• **DATASET EXCERPTS**
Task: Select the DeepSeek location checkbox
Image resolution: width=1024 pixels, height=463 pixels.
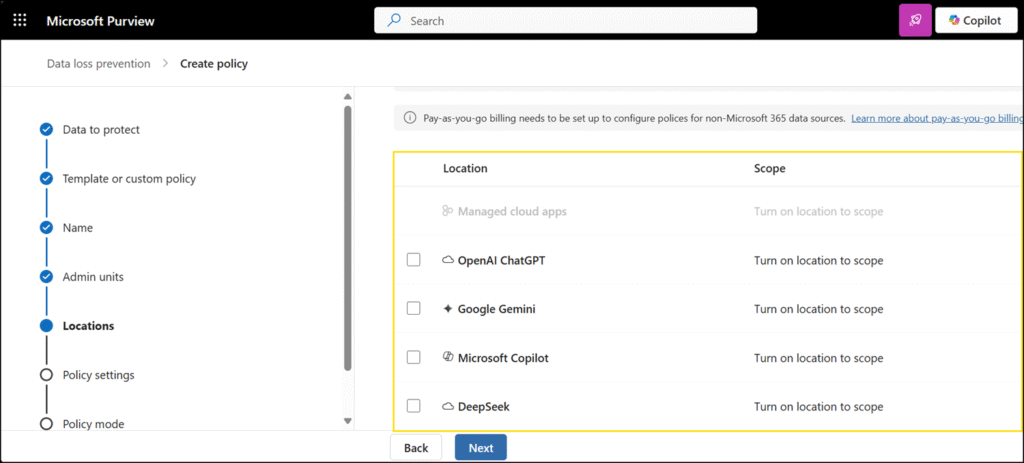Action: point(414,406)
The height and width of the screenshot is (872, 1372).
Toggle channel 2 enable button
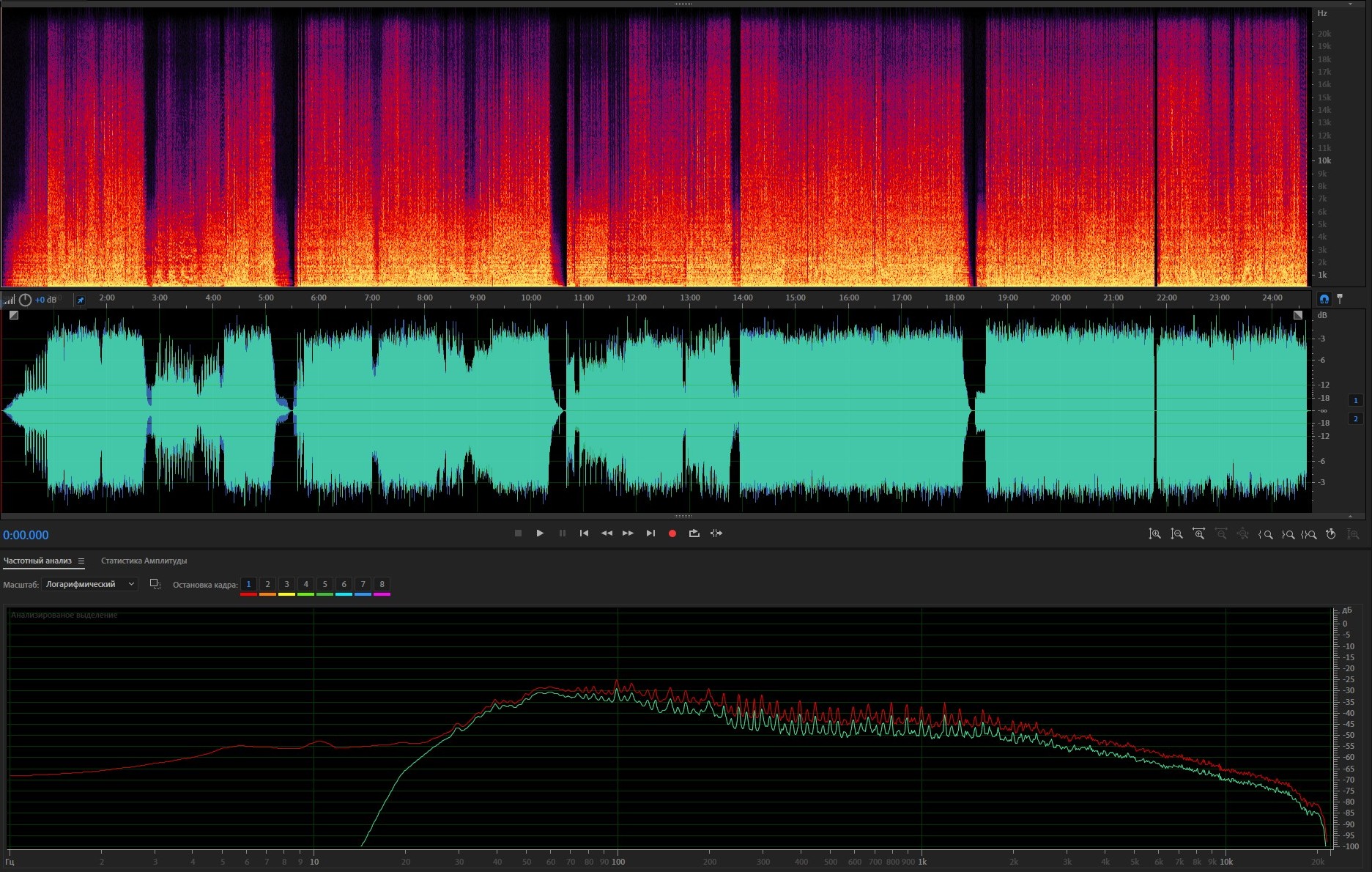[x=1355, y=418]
==
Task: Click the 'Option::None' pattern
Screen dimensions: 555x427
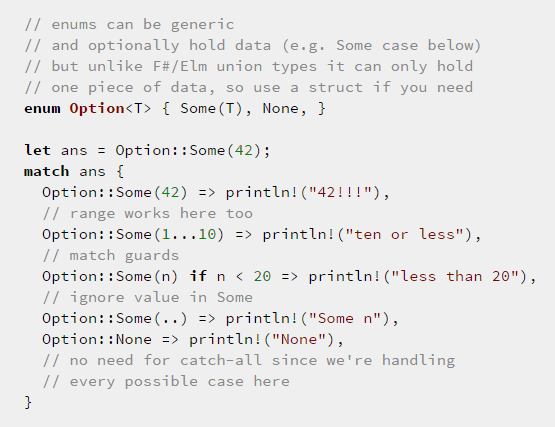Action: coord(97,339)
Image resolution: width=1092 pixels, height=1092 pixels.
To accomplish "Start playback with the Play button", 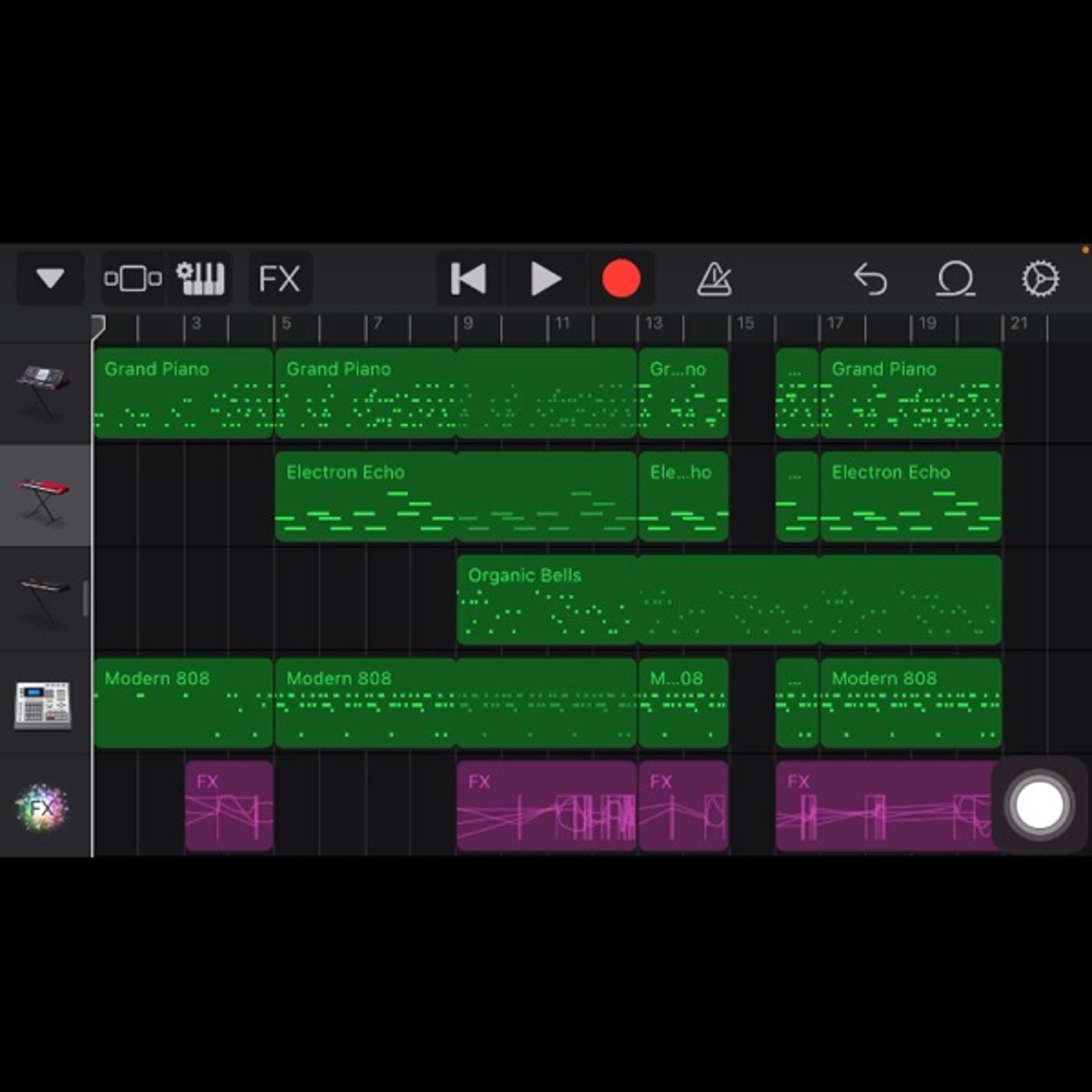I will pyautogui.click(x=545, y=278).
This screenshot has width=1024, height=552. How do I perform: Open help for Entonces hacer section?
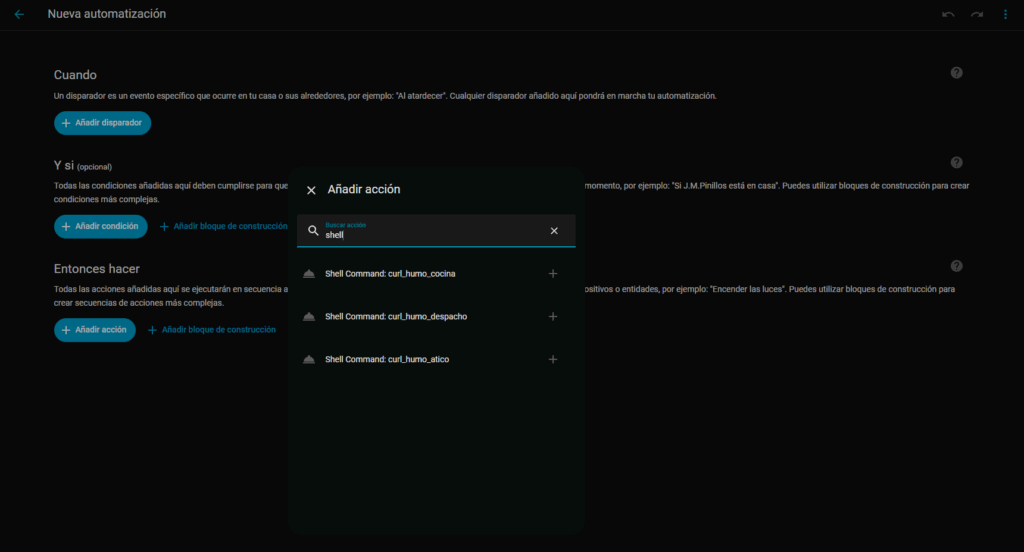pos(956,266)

• **BRIEF**
Please rewrite the part of the material that opens with the line containing "Task: Select the DeepSeek location checkbox" and closes with the line containing "[x=1355, y=418]", substituting "tick box" for "checkbox" and keeping everything else unchanged. Leave the pictures out of your answer.

• **RESULT OF THIS EXERCISE**
Task: Select the DeepSeek location tick box
Image resolution: width=1024 pixels, height=463 pixels.
Action: point(414,406)
The height and width of the screenshot is (872, 1372).
Toggle channel 2 enable button
[x=1355, y=418]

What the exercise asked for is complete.